Source passage:
And Alexa’s telemedicine-like applications continue to expand. The UK’s National Health Service made headlines even in America when it announced this summer that Alexa would give advice from the NHS website, rather than, say, parroting WebMD. But even as Alexa advances medically, Miller said, it won’t obviate the need for a network of health providers.
“You could theoretically give all your employees Alexa and connect it to a bunch of doctors and nurses on a warm line/information line, and that would cut down on some need to go to the doctor's office or the ER,” he said, “but not enough that you won’t still need a physical presence of providers who are either contracted with you are employed by you.”
Assuming Haven broadens Amazon’s provider relationships, there’s tremendous potential for expanding voice applications in hospitals and doctors’ offices. One day, perhaps, voice AI will essentially auto-populate electronic health records.
“In hospitals, on the inpatient side, there are keyboards, laptops and desktops that are moving around hallways with cords hanging out,” Shehata said. “The system is still very keyboard-centric, person-centric. And a lot of times you hire additional healthcare resources to type in what the doctors are saying. Imagine if we could move to voice analytics and dictation to essentially take the voice, turn into digital and then put it in the appropriate section of the chart. That could be a tremendous saver, and it could really improve quality.”

Information given:
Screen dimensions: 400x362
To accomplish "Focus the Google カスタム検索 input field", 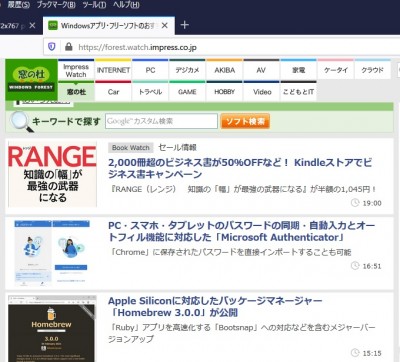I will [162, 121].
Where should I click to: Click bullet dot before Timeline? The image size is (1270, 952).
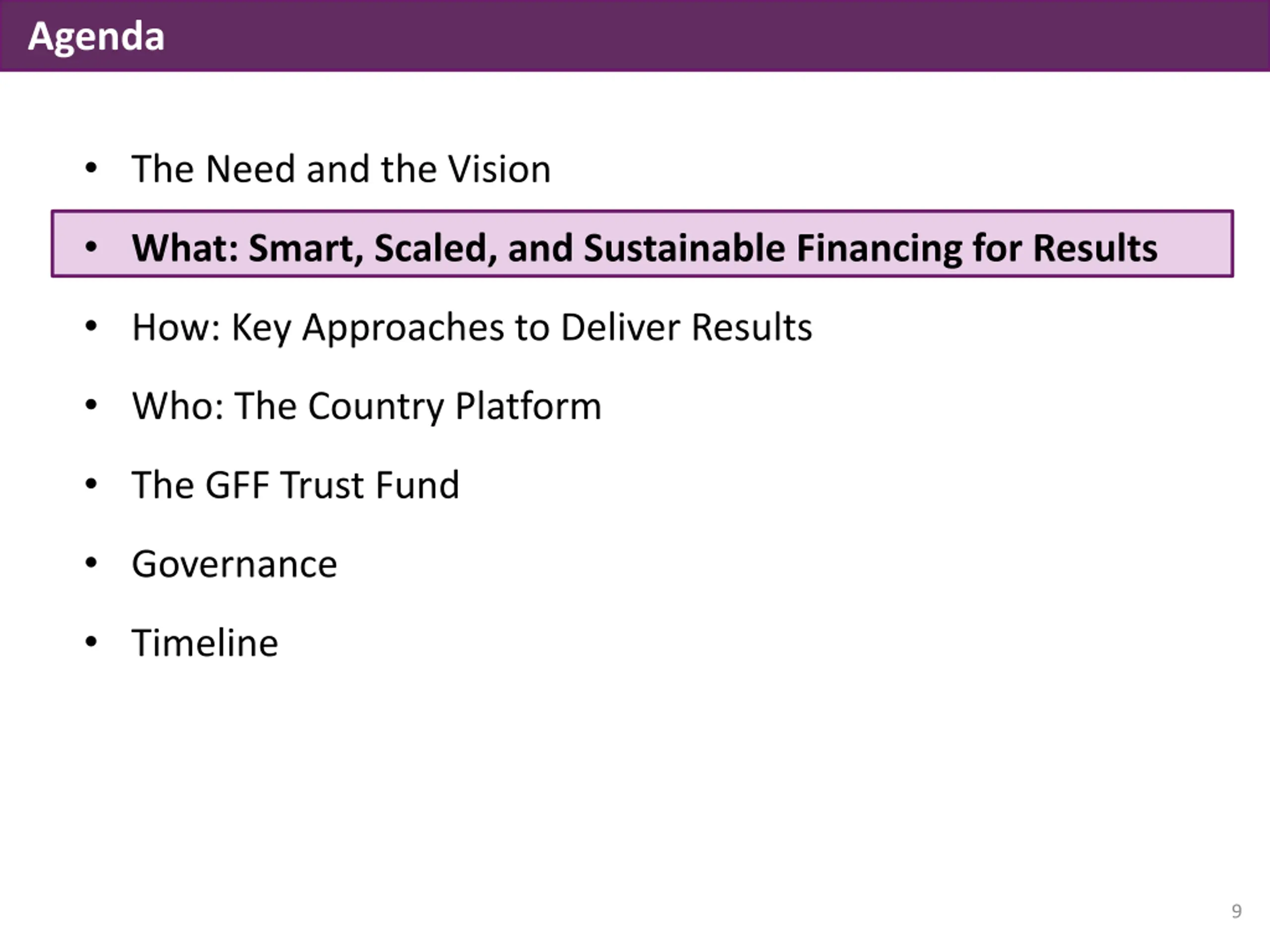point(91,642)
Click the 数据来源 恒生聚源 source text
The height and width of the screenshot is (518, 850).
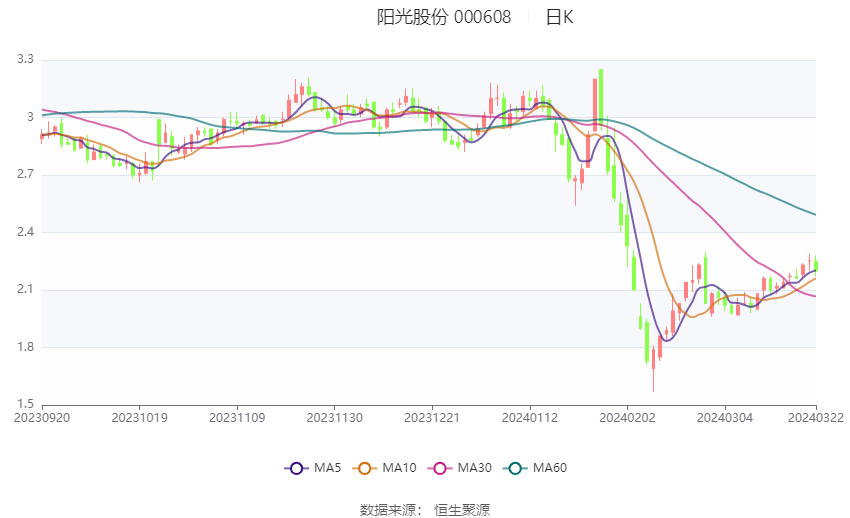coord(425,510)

--

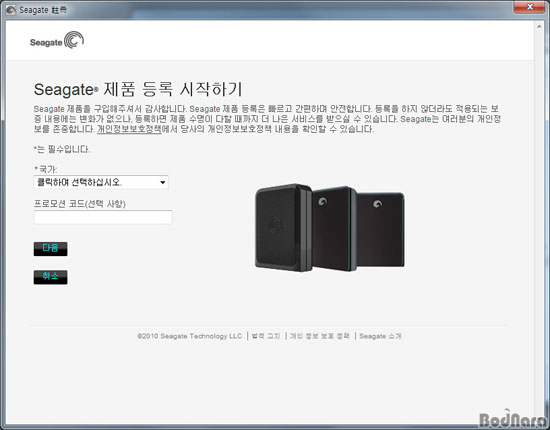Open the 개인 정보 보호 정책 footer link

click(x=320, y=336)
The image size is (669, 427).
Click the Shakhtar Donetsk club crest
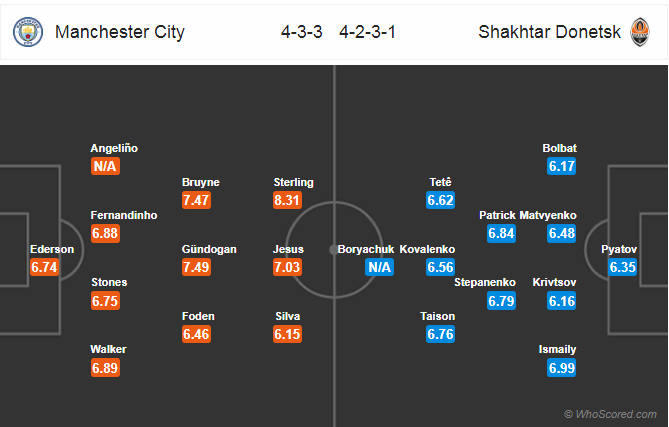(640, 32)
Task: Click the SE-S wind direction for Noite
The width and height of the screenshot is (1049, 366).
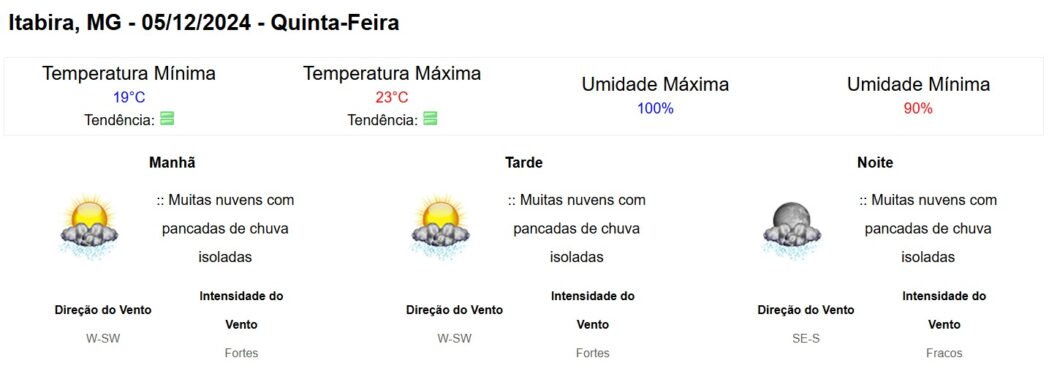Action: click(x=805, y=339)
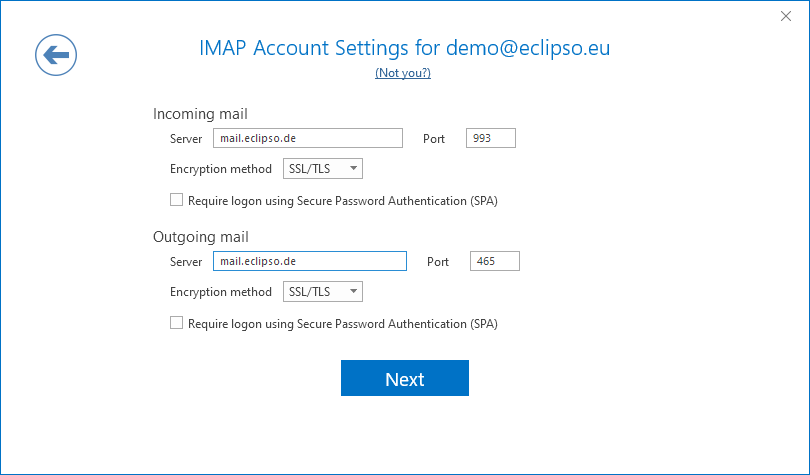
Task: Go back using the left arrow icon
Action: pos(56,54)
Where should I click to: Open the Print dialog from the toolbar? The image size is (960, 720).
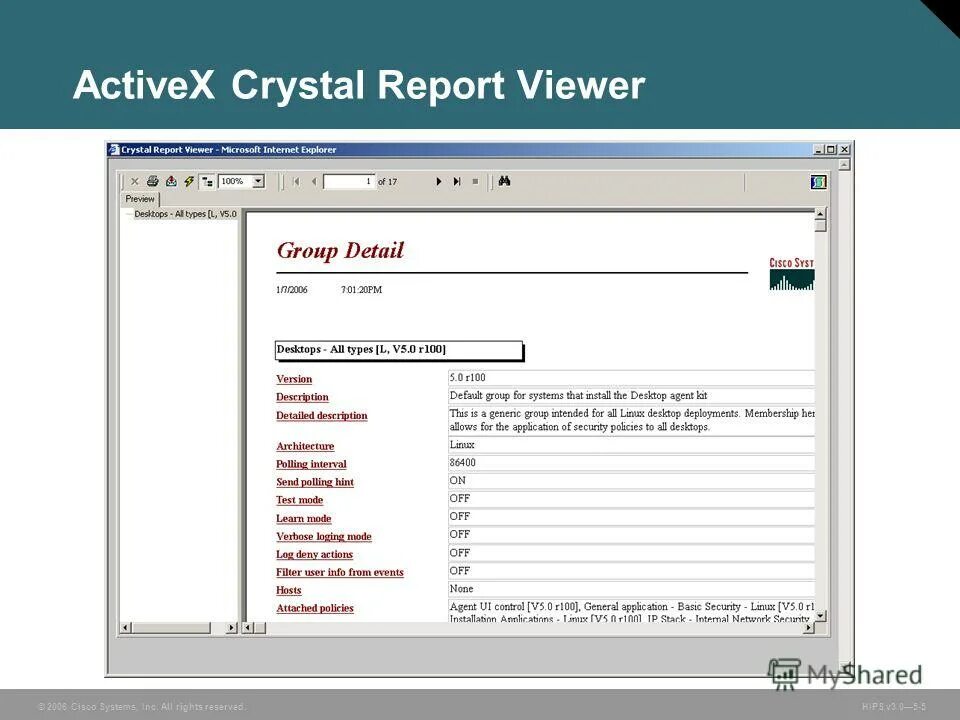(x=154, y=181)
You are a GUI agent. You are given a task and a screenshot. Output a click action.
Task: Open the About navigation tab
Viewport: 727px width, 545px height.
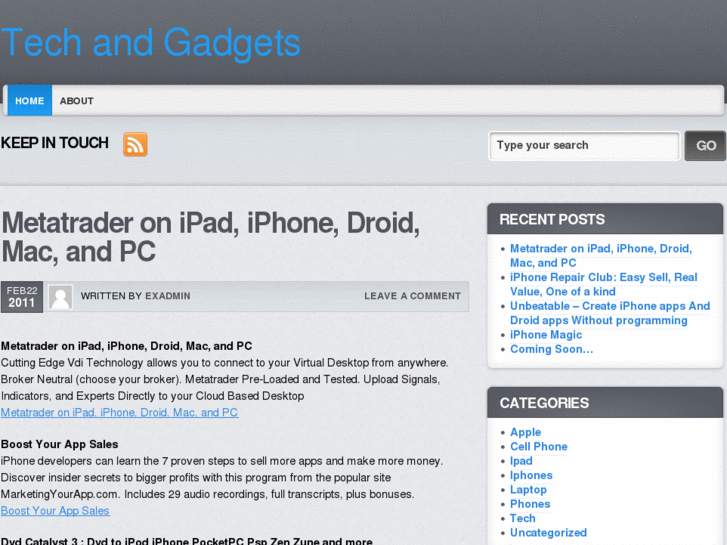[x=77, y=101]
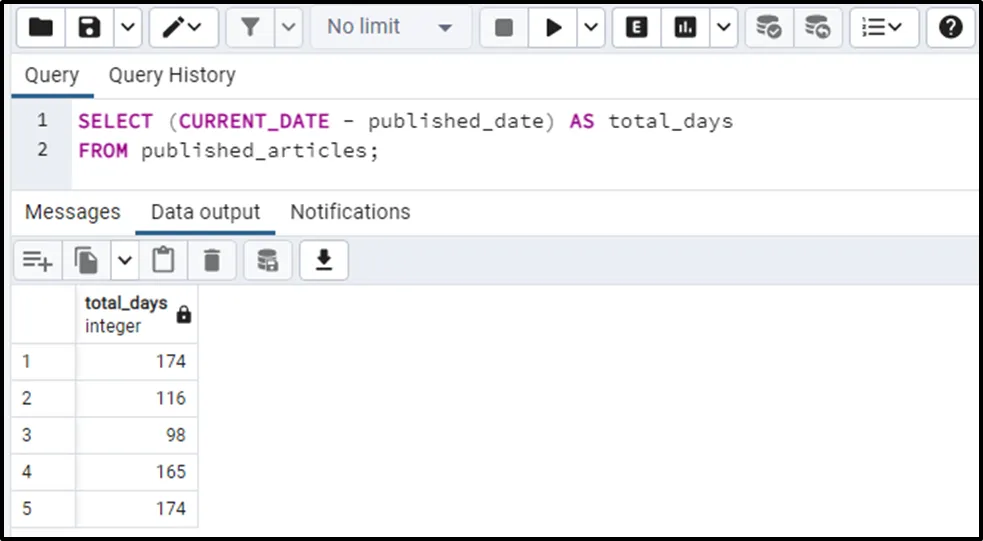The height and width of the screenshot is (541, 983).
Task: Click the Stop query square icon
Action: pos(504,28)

Task A:
Reproduce the passage on voice assistants in healthcare word for word, starting at "Assuming Haven broadens" and ending at "electronic health records.".
Task B:
List the pieces of equipment that, according to Shehata in the passage on voice assistants in healthcare, are moving around hospital hallways.

Task solution A:
Assuming Haven broadens Amazon’s provider relationships, there’s tremendous potential for expanding voice applications in hospitals and doctors’ offices. One day, perhaps, voice AI will essentially auto-populate electronic health records.

Task solution B:
Keyboards, laptops, and desktops.